### Exercise aim
I would like you to print all the records below exactly as they are.

### Data to examine
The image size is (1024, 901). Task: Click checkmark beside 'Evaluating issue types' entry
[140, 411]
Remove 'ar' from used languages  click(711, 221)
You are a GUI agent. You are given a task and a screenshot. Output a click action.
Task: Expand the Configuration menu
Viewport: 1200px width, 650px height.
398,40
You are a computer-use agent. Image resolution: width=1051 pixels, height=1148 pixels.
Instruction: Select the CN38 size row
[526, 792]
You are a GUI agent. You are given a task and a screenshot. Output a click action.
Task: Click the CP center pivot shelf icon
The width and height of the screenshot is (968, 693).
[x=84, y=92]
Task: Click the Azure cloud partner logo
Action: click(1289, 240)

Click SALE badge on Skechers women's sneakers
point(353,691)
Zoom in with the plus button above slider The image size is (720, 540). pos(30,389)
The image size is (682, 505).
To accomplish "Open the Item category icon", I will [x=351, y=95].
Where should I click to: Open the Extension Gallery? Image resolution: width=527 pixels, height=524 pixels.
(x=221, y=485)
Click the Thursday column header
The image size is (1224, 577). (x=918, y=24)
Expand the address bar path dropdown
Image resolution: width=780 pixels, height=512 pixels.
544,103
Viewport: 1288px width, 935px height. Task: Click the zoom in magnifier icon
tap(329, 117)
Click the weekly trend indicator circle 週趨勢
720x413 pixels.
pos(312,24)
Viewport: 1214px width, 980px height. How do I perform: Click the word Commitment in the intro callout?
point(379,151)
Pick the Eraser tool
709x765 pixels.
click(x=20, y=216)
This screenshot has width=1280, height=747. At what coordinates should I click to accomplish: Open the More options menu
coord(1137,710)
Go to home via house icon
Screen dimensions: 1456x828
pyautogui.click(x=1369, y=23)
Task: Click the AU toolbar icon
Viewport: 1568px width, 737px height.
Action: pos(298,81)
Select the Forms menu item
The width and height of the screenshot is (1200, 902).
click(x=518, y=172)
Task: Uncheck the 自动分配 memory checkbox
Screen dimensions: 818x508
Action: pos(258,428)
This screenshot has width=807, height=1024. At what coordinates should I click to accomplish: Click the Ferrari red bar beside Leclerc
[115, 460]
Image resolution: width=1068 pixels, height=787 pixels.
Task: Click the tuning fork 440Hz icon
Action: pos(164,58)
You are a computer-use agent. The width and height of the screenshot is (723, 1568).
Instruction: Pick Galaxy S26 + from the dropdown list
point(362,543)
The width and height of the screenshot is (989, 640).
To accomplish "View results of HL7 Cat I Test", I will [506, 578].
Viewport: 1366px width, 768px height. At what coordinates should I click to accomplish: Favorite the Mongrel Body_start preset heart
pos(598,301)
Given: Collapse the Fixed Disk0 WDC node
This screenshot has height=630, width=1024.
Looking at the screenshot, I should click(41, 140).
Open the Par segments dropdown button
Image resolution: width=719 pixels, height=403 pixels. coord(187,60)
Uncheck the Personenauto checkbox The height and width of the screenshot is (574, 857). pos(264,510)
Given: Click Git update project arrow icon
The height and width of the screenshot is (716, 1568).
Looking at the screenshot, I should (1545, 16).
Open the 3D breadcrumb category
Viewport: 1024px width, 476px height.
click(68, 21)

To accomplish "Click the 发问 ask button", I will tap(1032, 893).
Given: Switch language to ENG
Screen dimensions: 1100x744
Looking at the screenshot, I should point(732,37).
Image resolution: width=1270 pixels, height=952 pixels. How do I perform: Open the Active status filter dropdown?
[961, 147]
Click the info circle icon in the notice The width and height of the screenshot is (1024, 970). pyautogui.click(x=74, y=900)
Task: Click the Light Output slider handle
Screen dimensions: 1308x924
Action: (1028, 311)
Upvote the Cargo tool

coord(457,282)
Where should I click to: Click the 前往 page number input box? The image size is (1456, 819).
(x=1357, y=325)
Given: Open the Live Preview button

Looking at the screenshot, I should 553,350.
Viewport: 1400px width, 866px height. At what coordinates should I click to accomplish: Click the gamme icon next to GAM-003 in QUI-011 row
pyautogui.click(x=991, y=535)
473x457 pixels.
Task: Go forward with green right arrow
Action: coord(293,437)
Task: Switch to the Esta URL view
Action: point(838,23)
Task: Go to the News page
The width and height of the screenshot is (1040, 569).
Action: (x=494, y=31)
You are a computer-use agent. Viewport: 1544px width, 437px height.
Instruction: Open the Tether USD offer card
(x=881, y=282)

### Problem solution
The image size is (1024, 901). Task: Click checkmark beside 'Evaluating issue types' entry
[140, 411]
Remove 'ar' from used languages  click(711, 221)
You are a GUI agent. You are given a task and a screenshot. Output a click action.
Task: Expand the Configuration menu
Viewport: 1200px width, 650px height.
398,40
You are a computer-use agent. Image resolution: width=1051 pixels, height=1148 pixels.
Instruction: Select the CN38 size row
[526, 792]
You are a GUI agent. You are given a task and a screenshot. Output a click action.
Task: Click the CP center pivot shelf icon
The width and height of the screenshot is (968, 693).
[x=84, y=92]
Task: Click the Azure cloud partner logo
Action: click(1289, 240)

Click SALE badge on Skechers women's sneakers
point(353,691)
Zoom in with the plus button above slider The image size is (720, 540). pos(30,389)
The image size is (682, 505).
To accomplish "Open the Item category icon", I will [x=351, y=95].
Where should I click to: Open the Extension Gallery? Image resolution: width=527 pixels, height=524 pixels.
(x=221, y=485)
Click the Thursday column header
The image size is (1224, 577). (x=918, y=24)
Expand the address bar path dropdown
Image resolution: width=780 pixels, height=512 pixels.
544,103
Viewport: 1288px width, 935px height. Task: Click the zoom in magnifier icon
tap(329, 117)
Click the weekly trend indicator circle 週趨勢
720x413 pixels.
pos(312,24)
Viewport: 1214px width, 980px height. How do I perform: Click the word Commitment in the intro callout?
point(379,151)
Pick the Eraser tool
709x765 pixels.
click(x=20, y=216)
This screenshot has width=1280, height=747. At what coordinates should I click to accomplish: Open the More options menu
coord(1137,710)
Go to home via house icon
Screen dimensions: 1456x828
pyautogui.click(x=1369, y=23)
Task: Click the AU toolbar icon
Viewport: 1568px width, 737px height.
Action: pos(298,81)
Select the Forms menu item
The width and height of the screenshot is (1200, 902).
click(x=518, y=172)
Task: Uncheck the 自动分配 memory checkbox
Screen dimensions: 818x508
Action: pos(258,428)
This screenshot has width=807, height=1024. At what coordinates should I click to accomplish: Click the Ferrari red bar beside Leclerc
[115, 460]
Image resolution: width=1068 pixels, height=787 pixels.
Task: Click the tuning fork 440Hz icon
Action: pos(164,58)
You are a computer-use agent. The width and height of the screenshot is (723, 1568).
Instruction: Pick Galaxy S26 + from the dropdown list
point(362,543)
The width and height of the screenshot is (989, 640).
To accomplish "View results of HL7 Cat I Test", I will [506, 578].
Viewport: 1366px width, 768px height. At what coordinates should I click to accomplish: Favorite the Mongrel Body_start preset heart
pos(598,301)
Given: Collapse the Fixed Disk0 WDC node
This screenshot has height=630, width=1024.
Looking at the screenshot, I should click(41, 140).
Open the Par segments dropdown button
Image resolution: width=719 pixels, height=403 pixels. coord(187,60)
Uncheck the Personenauto checkbox The height and width of the screenshot is (574, 857). pos(264,510)
Given: Click Git update project arrow icon
The height and width of the screenshot is (716, 1568).
Looking at the screenshot, I should (1545, 16).
Open the 3D breadcrumb category
Viewport: 1024px width, 476px height.
click(68, 21)

To accomplish "Click the 发问 ask button", I will tap(1032, 893).
Given: Switch language to ENG
Screen dimensions: 1100x744
Looking at the screenshot, I should point(732,37).
Image resolution: width=1270 pixels, height=952 pixels. How do I perform: Open the Active status filter dropdown?
[961, 147]
Click the info circle icon in the notice The width and height of the screenshot is (1024, 970). pyautogui.click(x=74, y=900)
Task: Click the Light Output slider handle
Screen dimensions: 1308x924
Action: (1028, 311)
Upvote the Cargo tool

coord(457,282)
Where should I click to: Click the 前往 page number input box? The image size is (1456, 819).
(x=1357, y=325)
Given: Open the Live Preview button

Looking at the screenshot, I should 553,350.
Viewport: 1400px width, 866px height. At what coordinates should I click to accomplish: Click the gamme icon next to GAM-003 in QUI-011 row
pyautogui.click(x=991, y=535)
473x457 pixels.
Task: Go forward with green right arrow
Action: coord(293,437)
Task: Switch to the Esta URL view
Action: point(838,23)
Task: Go to the News page
The width and height of the screenshot is (1040, 569).
Action: (x=494, y=31)
You are a computer-use agent. Viewport: 1544px width, 437px height.
Instruction: Open the Tether USD offer card
(x=881, y=282)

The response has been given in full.